For most of my life, I’ve striven to please people around me, especially those closest to my heart.  Sometimes, even up to now, whenever I make a decision, the reaction of these people matter so much to me, even to the point of driving me to doubt or to fear whenever I expect a negative one.

Yesterday, I read a chapter in the Bible that reminded me how fickle-minded human beings really are– so much so that we need to establish first what we believe in, and consequently, our values and our priorities, so that during those times that we get negativity or even opposition, we stick to what we’ve decided on.

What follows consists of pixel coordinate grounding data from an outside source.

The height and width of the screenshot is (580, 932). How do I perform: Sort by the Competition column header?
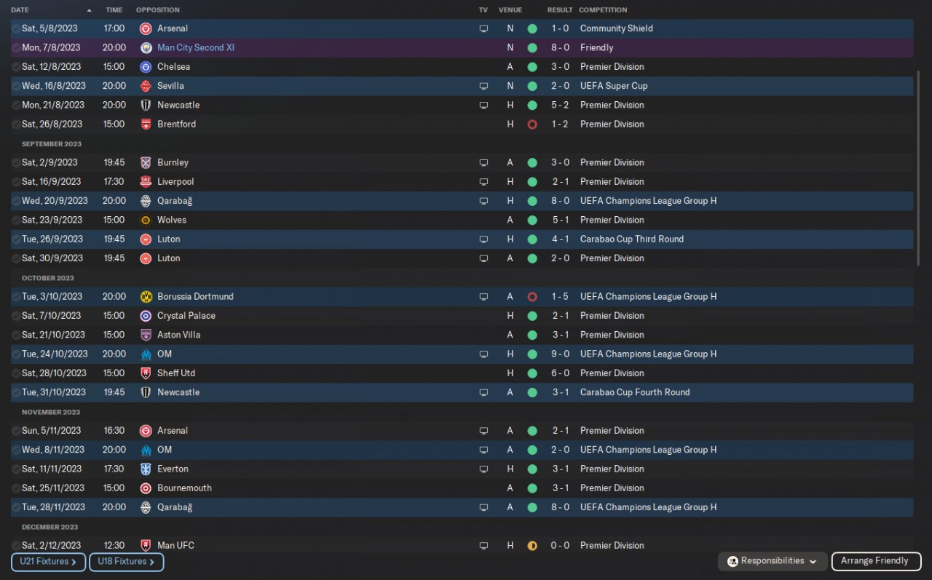602,10
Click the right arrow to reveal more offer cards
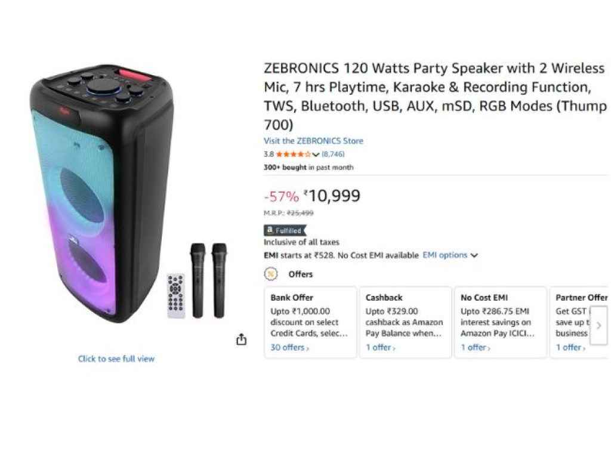This screenshot has width=611, height=451. [600, 326]
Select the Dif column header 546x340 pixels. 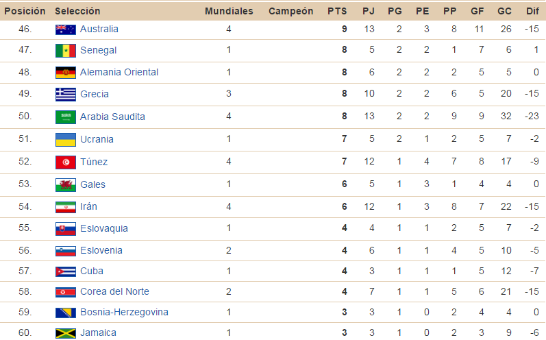click(532, 11)
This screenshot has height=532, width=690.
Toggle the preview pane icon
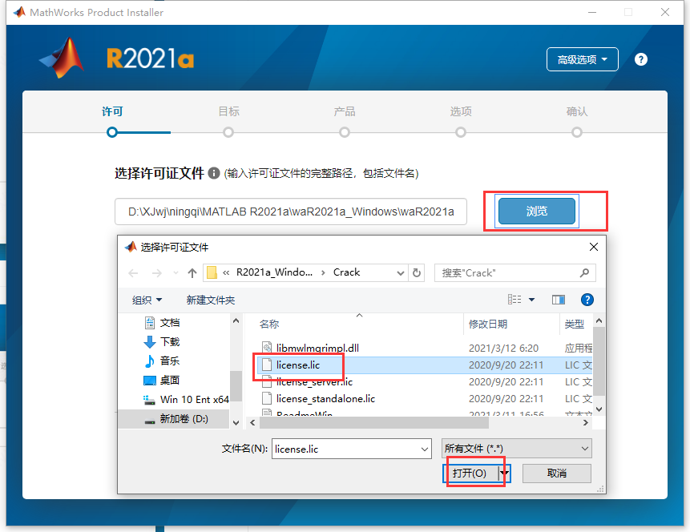pos(559,300)
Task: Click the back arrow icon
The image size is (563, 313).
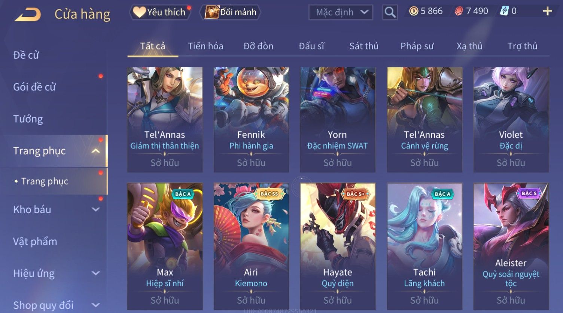Action: tap(28, 15)
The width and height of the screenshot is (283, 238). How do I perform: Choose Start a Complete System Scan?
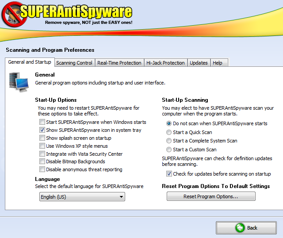pos(169,141)
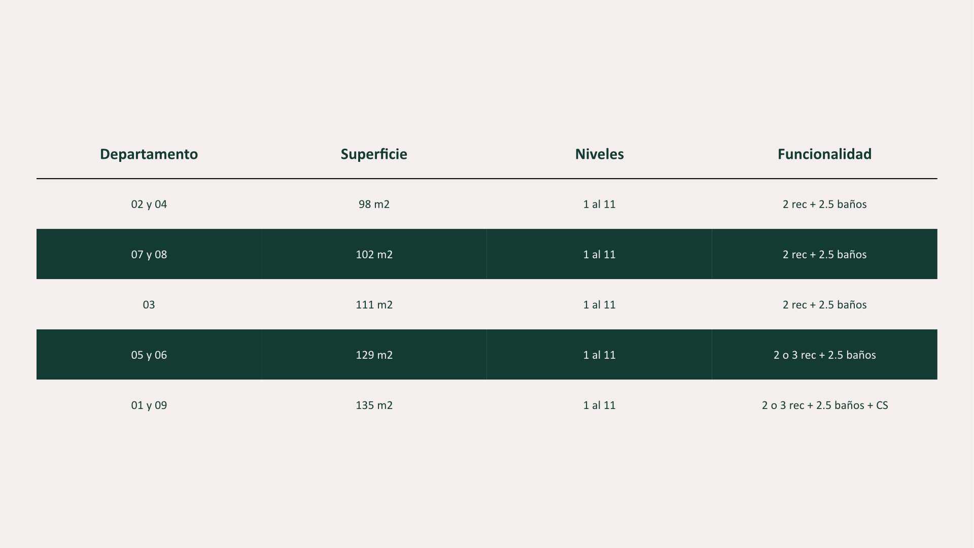
Task: Pick the 111 m2 surface cell
Action: tap(374, 304)
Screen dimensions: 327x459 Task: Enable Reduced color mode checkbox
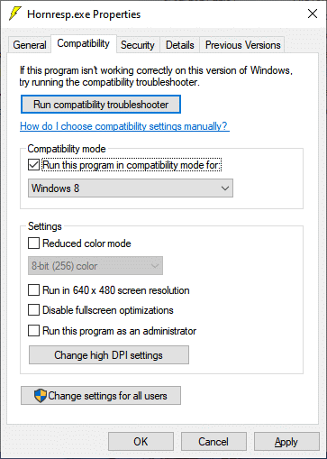pyautogui.click(x=33, y=243)
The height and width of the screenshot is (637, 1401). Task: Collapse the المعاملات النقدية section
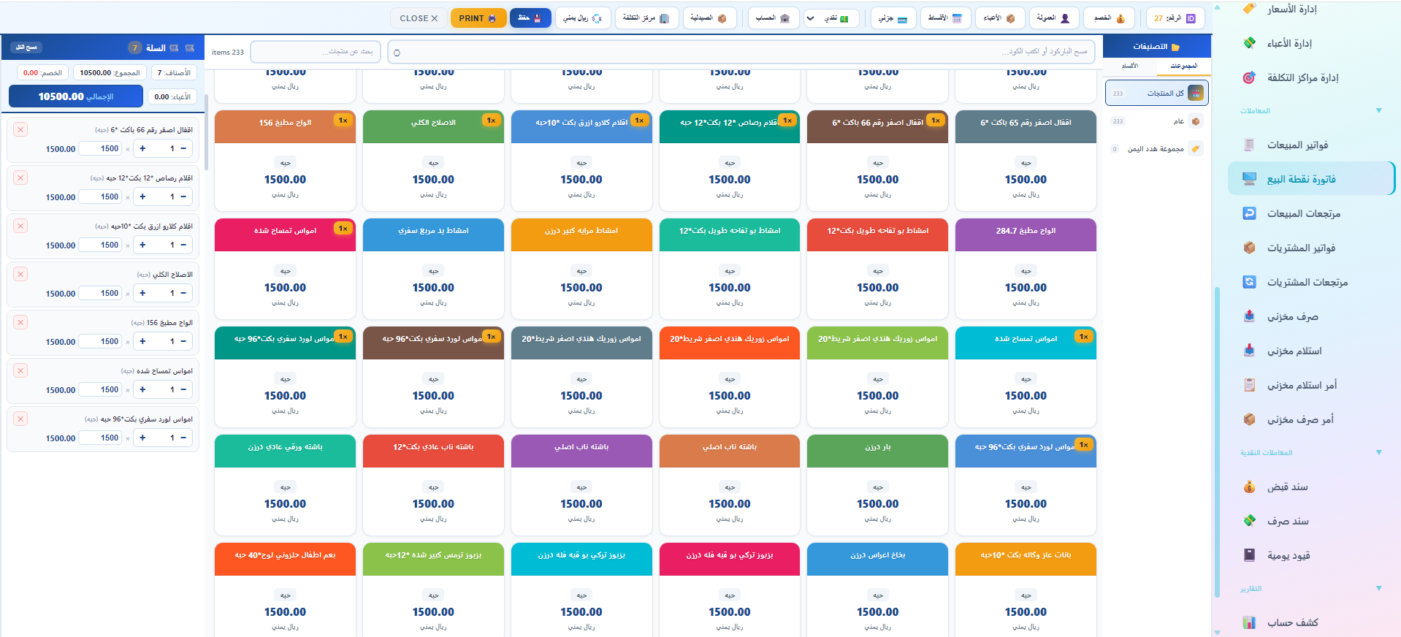(x=1378, y=453)
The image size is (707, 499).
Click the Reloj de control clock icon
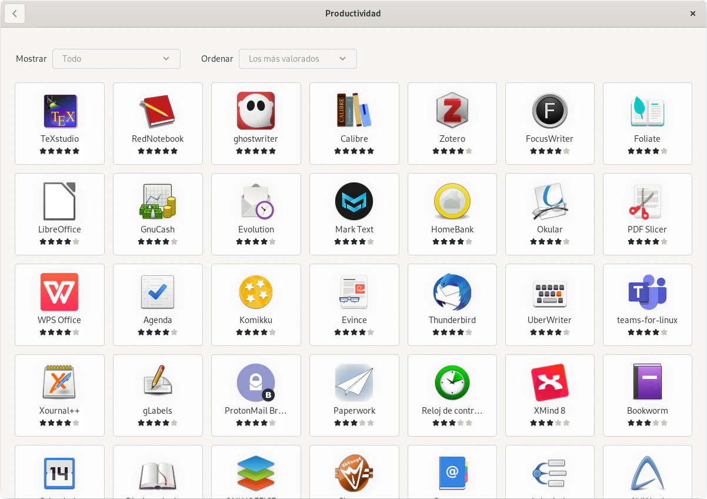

The bible excerpt I’m referring to is Luke 4:14-30.  To summarize the story, Jesus had just come from a powerful time with God in the desert, and his values were tested by Satan.  Because he knew what he believed in, he was able to shoot down every temptation by quoting the word of God.  Now, it was time to start his ministry.  As he finished the introduction to his first “preaching” in his hometown, his neighbors declared their admiration.

Everyone spoke well of him and was amazed by the gracious words that came from his lips. ‘How can this be?’ they asked. ‘Isn’t this Joseph’s son?'” (Luke 4:22)

But in the next breath, as Jesus exposed the truth of what was in their hearts, they were ready to kill him.

“‘But I tell you the truth, no prophet is accepted in his own hometown. Certainly there were many needy widows in Israel in Elijah’s time, when the heavens were closed for three and a half years, and a severe famine devastated the land. Yet Elijah was not sent to any of them. He was sent instead to a foreigner—a widow of Zarephath in the land of Sidon. And there were many lepers in Israel in the time of the prophet Elisha, but the only one healed was Naaman, a Syrian.’  When they heard this, the people in the synagogue were furious. Jumping up, they mobbed him and forced him to the edge of the hill on which the town was built. They intended to push him over the cliff, but he passed right through the crowd and went on his way.” (Luke 4:24 – 30)

I am just amazed at the calmness of Jesus and I chuckle at the frustration his neighbors must have felt when their intention to hurt Jesus did not faze him at all.  Jesus knew Who he aimed to please, and it certainly was not his family, nor his relatives, nor his childhood friends and this gave him a peace beyond understanding.

Likewise, whenever we make unpopular decisions, there is nothing that would give us peace of mind better than knowing that we have the applause of the One whose opinion matters most.